После короткого совещания вдали от стола Портного Ев-стифеев продолжил:
— Семён Григорьевич, есть все основания считать вас как минимум соучастником тяжкого преступления. Вы сейчас так обтекаемо описали события, чтобы главным подозреваемым сделать Селиванова. Возможно, в ваших показаниях и имеется резон. Однако в его отсутствие основным фигурантом становитесь вы, Семён Григорьевич. Поэтому именно в ваших интересах помочь нам под любым благовидным предлогом вызвать Селиванова в Украину.
— Молодой человек, если он так легко разделался с женщиной, с которой спал, что же ожидает в этом случае меня? Вы только представьте себе это в красках. Я уже представил.
— Стало быть, вы отказываетесь нам помогать? — Сердюков в этой постановке исполнял роль «плохого полицейского» и давил Портного резкими вопросами.
— Селиванов, конечно, подлец, но он всё же не лишен сентиментальности, — Портной начал понимать, что иного выхода, кроме как помочь выманить Селиванова, у него нет. — Кроме финансовых дел у него здесь осталось ещё кое-что. Вернее, кое-кто.
«Ты сегодня не перестаёшь меня удивлять, Семён Григорьевич», — Черепанов слушал внимательно, не понимая, куда тот клонит.
— У него в Киеве сын есть внебрачный. И он ребенка ещё ни разу не видел за три года, с того момента, как уехал. Он даже, кажется, и не знает о нём.
— Семён Григорьевич, отнеситесь к тому, что я сейчас скажу, спокойно, — подполковник старался быть мягким. — Для вашей же безопасности лучше будет вас задержать.
— Когда? На будущей неделе? Если к тому времени не удастся выйти на Селиванова? — Портной не хотел верить и понимать услышанное и пытался потянуть время, выпалив целый залп бестолковых вопросов.
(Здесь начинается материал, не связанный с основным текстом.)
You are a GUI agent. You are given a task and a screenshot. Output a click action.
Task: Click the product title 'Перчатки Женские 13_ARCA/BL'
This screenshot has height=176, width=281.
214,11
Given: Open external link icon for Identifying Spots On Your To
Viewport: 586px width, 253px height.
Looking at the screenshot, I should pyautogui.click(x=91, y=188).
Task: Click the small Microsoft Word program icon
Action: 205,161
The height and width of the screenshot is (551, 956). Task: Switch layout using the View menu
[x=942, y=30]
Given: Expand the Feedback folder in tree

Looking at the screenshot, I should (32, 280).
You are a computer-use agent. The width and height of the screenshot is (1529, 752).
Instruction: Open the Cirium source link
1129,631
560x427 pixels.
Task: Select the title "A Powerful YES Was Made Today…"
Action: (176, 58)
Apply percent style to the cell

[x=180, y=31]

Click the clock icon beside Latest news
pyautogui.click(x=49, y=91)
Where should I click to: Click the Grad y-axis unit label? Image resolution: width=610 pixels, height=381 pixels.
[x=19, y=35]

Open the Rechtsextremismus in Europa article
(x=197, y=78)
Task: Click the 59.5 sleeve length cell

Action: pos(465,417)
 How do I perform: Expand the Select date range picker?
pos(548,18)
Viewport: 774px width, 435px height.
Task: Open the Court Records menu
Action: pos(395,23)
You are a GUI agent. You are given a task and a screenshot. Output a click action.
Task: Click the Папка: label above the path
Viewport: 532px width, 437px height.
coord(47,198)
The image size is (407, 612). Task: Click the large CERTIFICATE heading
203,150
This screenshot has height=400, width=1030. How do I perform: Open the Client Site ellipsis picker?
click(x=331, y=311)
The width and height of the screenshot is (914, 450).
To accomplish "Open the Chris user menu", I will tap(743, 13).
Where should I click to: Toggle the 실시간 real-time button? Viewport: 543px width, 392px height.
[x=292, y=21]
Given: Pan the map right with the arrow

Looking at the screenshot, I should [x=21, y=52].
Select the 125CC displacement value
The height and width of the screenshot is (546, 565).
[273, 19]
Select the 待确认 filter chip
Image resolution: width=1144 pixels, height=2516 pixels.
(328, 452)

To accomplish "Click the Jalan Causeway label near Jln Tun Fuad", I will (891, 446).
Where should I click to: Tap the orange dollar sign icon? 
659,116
— Задержание оформим прямо сейчас, но вы не волнуйтесь, наручники никто на вас надевать не станет — просто выйдем все вместе, — Сердюков был терпелив и строг одновременно.
— Но это пятно. Пятно в биографии на всю жизнь, — Портной побледнел, — и я не смогу… Двери всех банков будут для меня закрыты отныне и до конца моих дней, — платок банкира был уже похож на ветошь для протирки ружейного ствола, — искомканный короткими толстыми его пальцами платок был пропитан потом его страха, прожеван и выплюнут беспощадной фортуной, которая на этот раз-таки повернулась к нему тем самым своим тухесом.